- ICH GCP
- US Clinical Trials Registry
- Clinical Trial NCT06791421
AI-Driven Genotype Prediction Using EHR and Multimodal Data
April 16, 2025 updated by: Kang Zhang, The Eye Hospital of Wenzhou Medical University
Predicting Patient Genotypes Using Electronic Health Records and Multimodal Data Through AI-Based Models
The goal of this clinical study is to explore the potential of using electronic health records (EHR) and multimodal data (such as imaging, lab results, and clinical history) to predict a patient's genotype.
The study will evaluate whether predictive models based on this non-genetic data can accurately infer genetic information, which traditionally requires direct genetic testing.
Study Overview
Detailed Description
This multi-center, retrospective clinical study aims to evaluate the use of electronic health records (EHR) and multimodal data (such as clinical lab results, imaging data, and medical history) in predicting a patient's genotype.

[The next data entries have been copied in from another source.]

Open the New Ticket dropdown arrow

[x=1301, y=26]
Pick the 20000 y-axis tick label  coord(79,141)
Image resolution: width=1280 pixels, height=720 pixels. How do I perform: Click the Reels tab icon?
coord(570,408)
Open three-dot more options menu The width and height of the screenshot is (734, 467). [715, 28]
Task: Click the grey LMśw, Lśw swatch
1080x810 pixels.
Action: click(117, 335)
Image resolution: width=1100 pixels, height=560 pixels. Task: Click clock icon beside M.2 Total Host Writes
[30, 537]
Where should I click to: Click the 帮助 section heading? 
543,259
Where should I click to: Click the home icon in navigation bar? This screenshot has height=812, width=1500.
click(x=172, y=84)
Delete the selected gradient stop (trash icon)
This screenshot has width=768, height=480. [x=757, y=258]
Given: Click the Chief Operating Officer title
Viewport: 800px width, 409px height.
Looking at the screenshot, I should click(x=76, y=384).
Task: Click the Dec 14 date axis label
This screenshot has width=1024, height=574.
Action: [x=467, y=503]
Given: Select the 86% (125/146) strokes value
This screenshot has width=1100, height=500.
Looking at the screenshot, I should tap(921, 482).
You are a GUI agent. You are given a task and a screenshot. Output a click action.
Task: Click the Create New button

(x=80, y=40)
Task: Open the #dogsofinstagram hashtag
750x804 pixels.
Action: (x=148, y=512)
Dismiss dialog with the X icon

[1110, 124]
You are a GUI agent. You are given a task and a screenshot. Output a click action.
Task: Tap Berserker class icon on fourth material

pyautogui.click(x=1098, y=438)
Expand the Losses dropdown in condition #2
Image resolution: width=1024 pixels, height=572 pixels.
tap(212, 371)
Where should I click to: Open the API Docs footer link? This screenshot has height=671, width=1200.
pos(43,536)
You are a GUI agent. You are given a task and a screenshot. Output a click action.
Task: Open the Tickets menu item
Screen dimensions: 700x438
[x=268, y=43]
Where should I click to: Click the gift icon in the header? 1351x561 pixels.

The primary objective of the study is to develop an AI-based prediction model that can infer genetic information by analyzing available health data, eliminating the need for direct genetic testing.The AI model will be trained to process and integrate large datasets, including EHR, lab results, and imaging data such as X-rays, MRIs, and ultrasounds, in order to predict genotypic information.
The study will compare the AI-based predictions to actual genetic testing results to evaluate the accuracy of the model.
If successful, this method could provide a non-invasive, cost-effective tool for genotype prediction, which could be used in personalized medicine, early disease diagnosis, and risk stratification.Participants will not undergo any genetic testing as part of the study.
Instead, their historical medical data will be analyzed by the AI system to predict genetic information and associated disease risks.
The study will assess the model's ability to predict genetic predispositions to various health conditions based on the available health data.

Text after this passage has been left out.